Position: No Retroactive Cure for Infringement during Training
For the machine learning community facing legal challenges, this paper clarifies that post-hoc methods are legally insufficient, urging a focus on data provenance during training.
This paper argues that post-hoc mitigation methods like machine unlearning cannot retroactively cure infringement liability from unauthorized data acquisition and training, because compliance depends on data lineage, not outputs. The authors advocate for a shift from post-hoc sanitization to verifiable ex-ante process compliance.

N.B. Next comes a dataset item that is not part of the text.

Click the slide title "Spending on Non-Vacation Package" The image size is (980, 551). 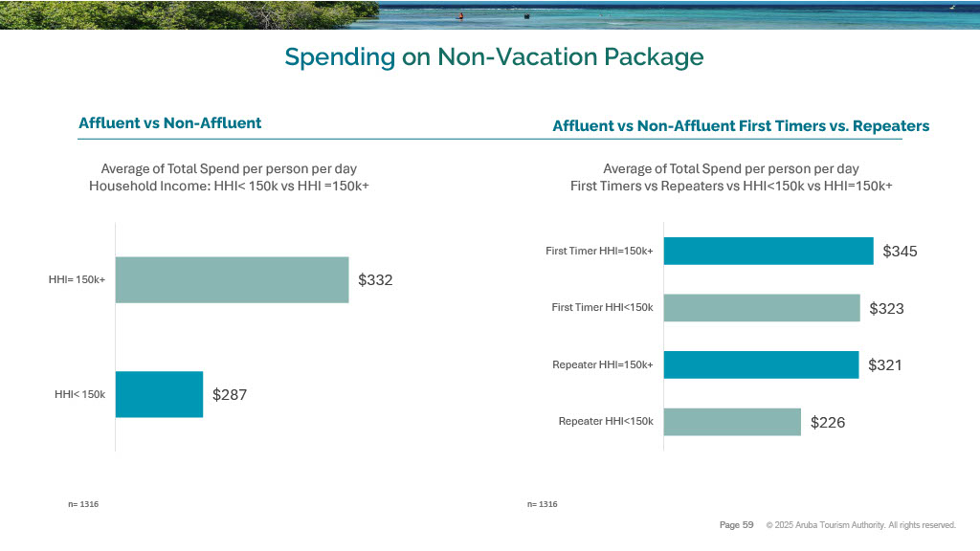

As generative AI faces intensifying legal challenges, the machine learning community has increasingly relied on post-hoc mitigation -- especially machine unlearning and inference-time guardrails -- to argue for compliance. This paper argues that such post-hoc mitigation methods cannot retroactively cure liability from unlawful acquisition and training, because compliance hinges on data lineage, not the outputs. Our argument has three parts. First, unauthorized copying/ingestion can be a legally complete completed act, and model weights may operate as fixed copies that retain training-derived expressive value, making later filtering beside the point for infringement. Second, contract and tort/unfair-competition rules -- via licenses, terms of service, and anti-free-riding principles -- can independently restrict access and use, often bypassing copyright defenses (e.g., fair use or TDM exceptions). Third, since value from protected inputs can persist in weights, remedies such as unjust enrichment and disgorgement may require stripping gains and, in some cases, reaching the model itself. We therefore argue for a shift from Post-Hoc Sanitization to verifiable Ex-Ante Process Compliance.